Saturday, January 08, 2005

Natural Law Lecture Two

The General Nature of Ethics

This was an overview lecture which explained a little more about the breakdown and organization of the course. Koterski explained that his intention will be to look at natural law theory from both a philosophical and historical perspective. The philosophical approach was dealt with some in the first lecture, and here he explains that the historical approach isn’t just to understand the sequence of events in the history of natural law. It is to understand some of the philosophical questions better, in particular, the issue of relativism. Is morality merely a cultural phenomenon? Koterski holds out the promise that by looking at the history of the various insights of natural law and how it developed might help shed some light on this question.

Koterski then quickly explains the essentials of the four major traditions of ethics. He covers Aristotle’s Virtue Ethics, Kant’s Deontology, Mill’s Utilitarianism, and Religious divine command. He covers these in a very simply and basic way, and briefly discusses how they compare and contrast with natural law ethics. My one criticism here is that explains Kant theory as a systematized theory of the golden rule—and that is not an accurate explanation of the categorical imperative.
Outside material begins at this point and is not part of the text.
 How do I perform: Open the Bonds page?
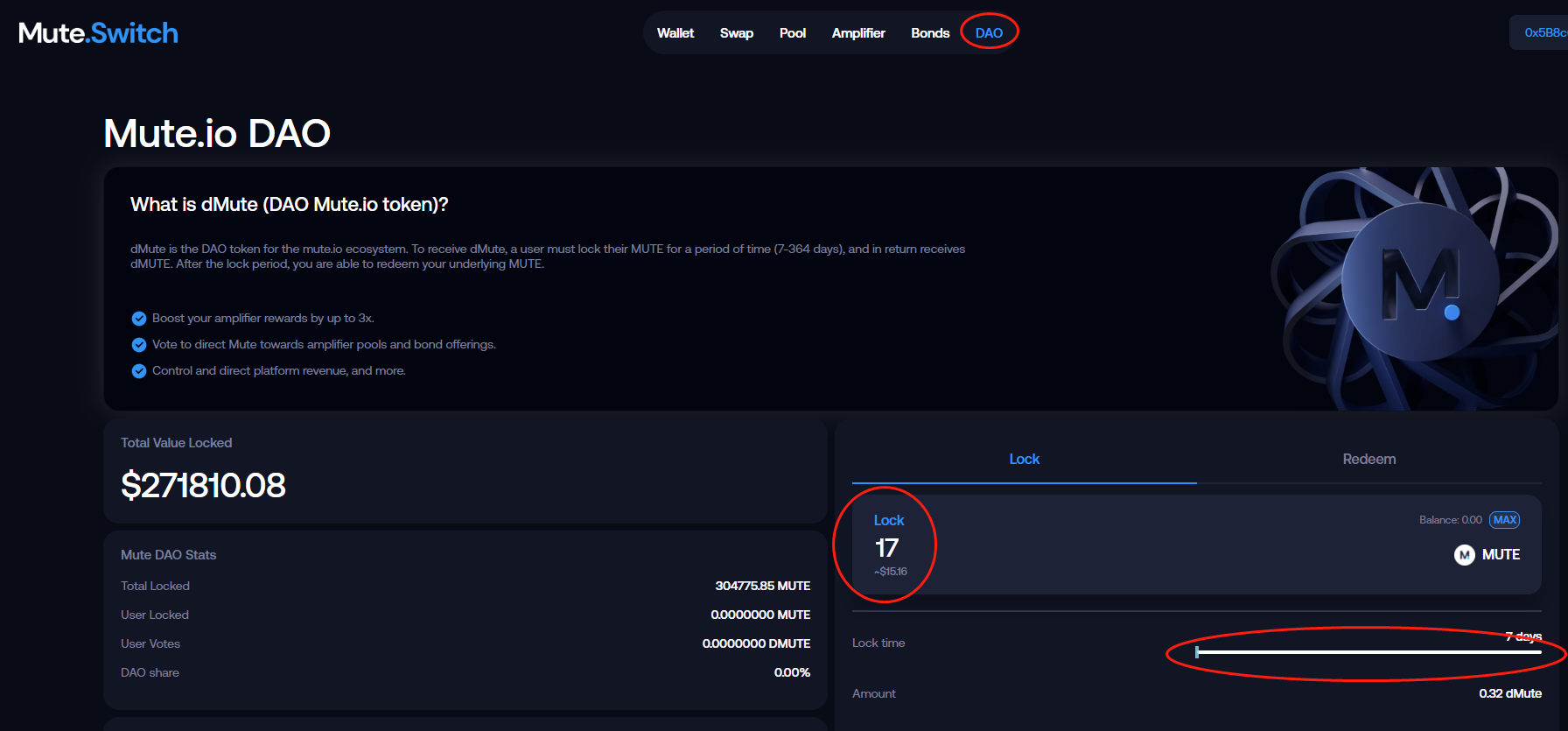[x=929, y=33]
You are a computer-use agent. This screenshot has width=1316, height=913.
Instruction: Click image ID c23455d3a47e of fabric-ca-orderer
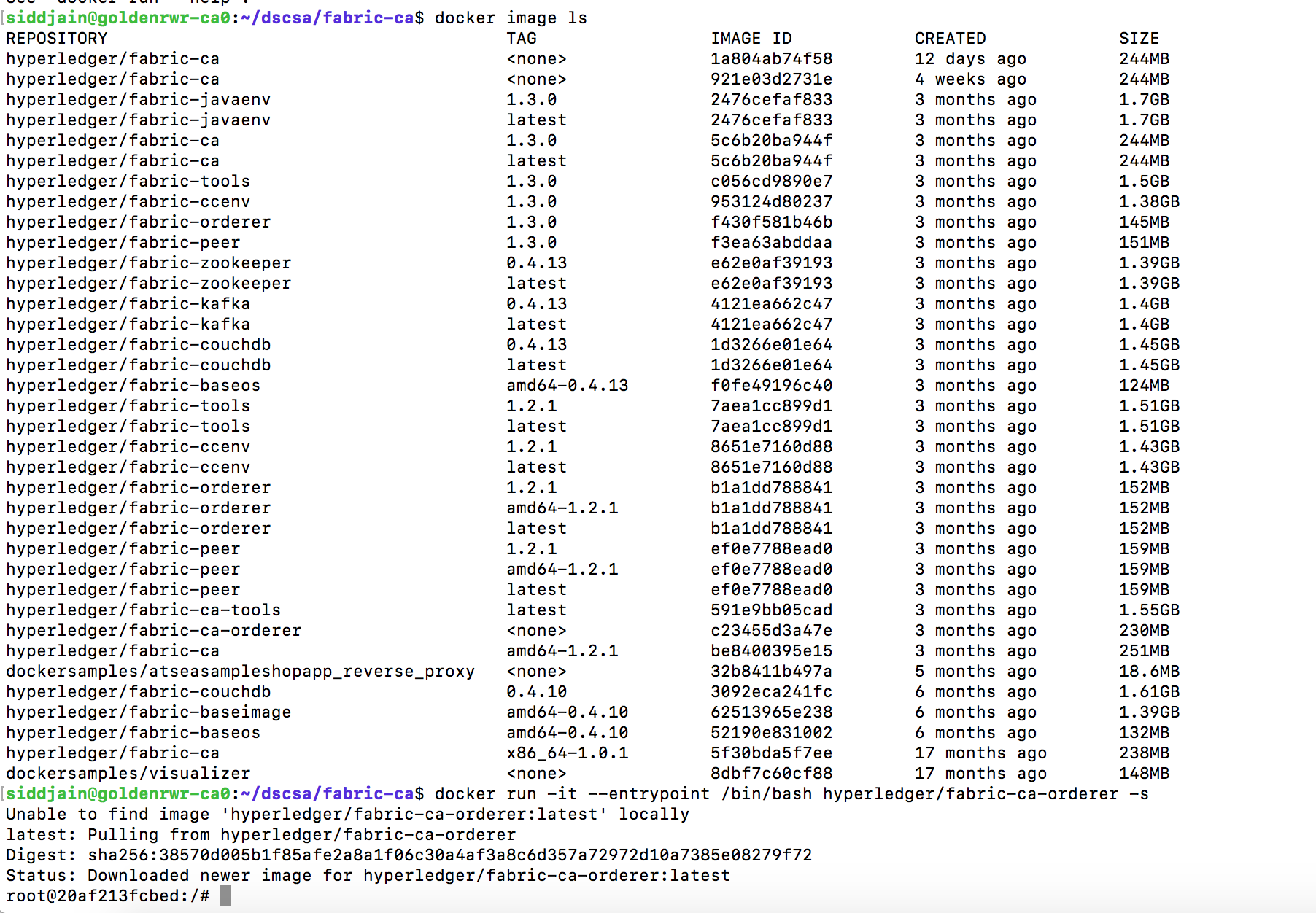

The next section of the lecture focuses on how natural law can meet the ideals that were laid out in lecture one: objectivity, universality, and intelligibility. Objectivity, he argues, will come from the basing of ethics on our natures as human beings. By asking what kind of beings we are and what our typically activities are, we can find an objective basis for ethical principles. The universality of natural law will come from a similar source in that if all humans share a common nature, the moral principles will be universal across this common nature. Lastly, intelligibility can be found because, it is claimed, one with an open and reasonable mind should be able to discover and understand human nature.

Next are the objections to natural law (and indeed morality itself): relativism, subjectivism, and skepticism. He doesn’t try to answer these concerns here, promising that these will be answer as he argues for natural law.

Lastly, Koterski discusses moral knowledge and natural kinds. Moral knowledge he will argue, is possible, contra the skeptic. He argues that there are certain claims of moral knowledge that it is just implausible to claim we don’t know or that are reasonable to deny. Using murder as an example, he claims it is undeniable that the killing of innocent life is wrong. The rub, of course, is what one considers to be innocent.

A natural kind is a “group that can be objectivity distinguished from another group on the basis of some property.” To be a difference in kind, the trait or property “is present in some degree in every member of the group and is totally lacking in other instances.” Differences in degree are differences along some dimension that all members of the group share. He uses water and salt as an example. Water and salt are different in kind—they are two different natural kinds. They each have a natural structure that gives rise to certain properties that all members of one group have and the other totally lacks. But liquid water, ice, and water vapor are different in degree—they possess related properties based on an essentially similar structure.

He closes the lecture with the question of whether humans are a natural kind. He thinks we are and will argue that the property that makes us different, the one we have that no other creature has, is rationality in the form of intellect and will. He doesn’t think that the possibility that we might find non-human rational creatures shows there is no natural kind—he just thinks he will expand the group of rational creatures are that deserving of respect.